Expected USD/CAD Range: 1.039 – 1.046
Update: The Canadian Dollar is trading around 1.042, its strongest level in about a week. Much of the strength is due to news out of China suggesting that the government is leaning towards expanding economic freedoms. That has led to firming of commodity prices as well as other risk assets, which has in turn strengthened commodity currencies such as the loonie and the Australian Dollar. In addition, the Janet Yellen’s comments on the continued need for monetary stimulus continue to reverberate and push the US Dollar lower across the board.

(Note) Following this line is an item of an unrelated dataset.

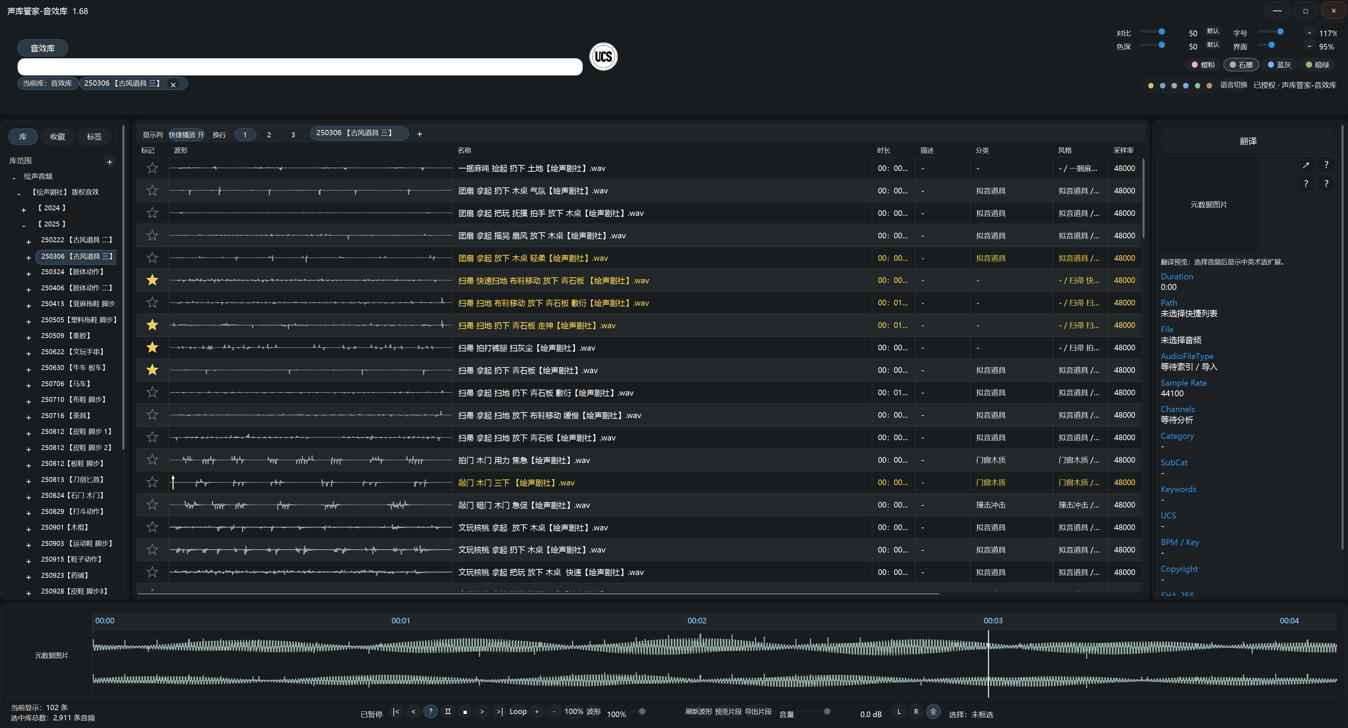Click the stop playback square button
1348x728 pixels.
coord(465,712)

The Big Picture: Canada’s new central banker is cautiously optimistic about the economy but shows no inclination towards raising rates in the next several quarters. In fact, the low dollar policy being pursued by the bank suggests no interest rate moves until 2015. Globally, the commodity boom has ended (or is at least sputtering). Relatedly, Chinese and other emerging market economies have slowed notably and while some of the data from China is encouraging, it is becoming clear that sub 8% growth in China is here to stay. At the same time, the ongoing (admittedly halting) recovery in the US will sooner or later lead to a tapering of the Fed’s bond purchase programs. As a result of all of this and not surprisingly, the CAD has declined over 6% relative to the USD since the beginning of the year. We expect the CAD to be even lower relative to its US counterpart by the end of the year.